Turkey’s banking index advanced 2.6 percent to the highest level since at least May 2001, driving the Borsa Istanbul gauge of 100 largest stocks up 1.6 percent to 90,852.21 at the close in Istanbul. Financial stocks have a 57 percent weighting in the benchmark measure, according to data compiled by Bloomberg.
S&P will hold a meeting in Turkey on June 4, according to a statement on the rating company’s website today. Turkey is rated BB+ at S&P, one level below investment grade. PKK fighters, whose clashes with the Turkish state have killed about 40,000 people since 1984, began withdrawing under a peace agreement being negotiated between the government and jailed PKK leader Abdullah Ocalan, said Gultan Kisanak, a senior Kurdish lawmaker, in a telephone interview today.

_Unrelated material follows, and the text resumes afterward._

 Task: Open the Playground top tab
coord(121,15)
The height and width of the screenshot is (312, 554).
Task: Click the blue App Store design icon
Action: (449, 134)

“Several expectations that support the market have come together at the same time,” Tunc Obuter, the head of trading at Garanti Investment, a unit of Turkey’s largest bank by market value, said by e-mail today from Istanbul. “First is the expectation of the upgrade, and then we have the PKK withdrawal.”
The PKK is considered a terrorist organization by Turkey, the European Union and the U.S.
S&P said in an e-mailed statement today its announcement about the meeting was no indicator of possible future rating action. Any decision on ratings will be made on analytic criteria and in accordance with its policies, it said.
Turkish banking industry profit rose 16.3 percent in the first quarter to 6.95 billion liras ($3.9 billion), according to a statement from the regulator in Ankara today.
Garanti led the move on the stock exchange, rising 3.9 percent to 10.75 liras, an all-time high, with trading volume at 96 percent of the stock’s daily average. Akbank TAS, which is part-owned by Citigroup Inc., added 1.6 percent to 10.16 liras. Turkiye Is Bankasi AS, or Isbank, climbed 3.3 percent to 7.58 liras, also the highest on record.
Turkey received its first investment grade rating in 18 years from Fitch Ratings on Nov. 5. Moody’s Investors Service ranks the nation one level below investment grade at Ba1.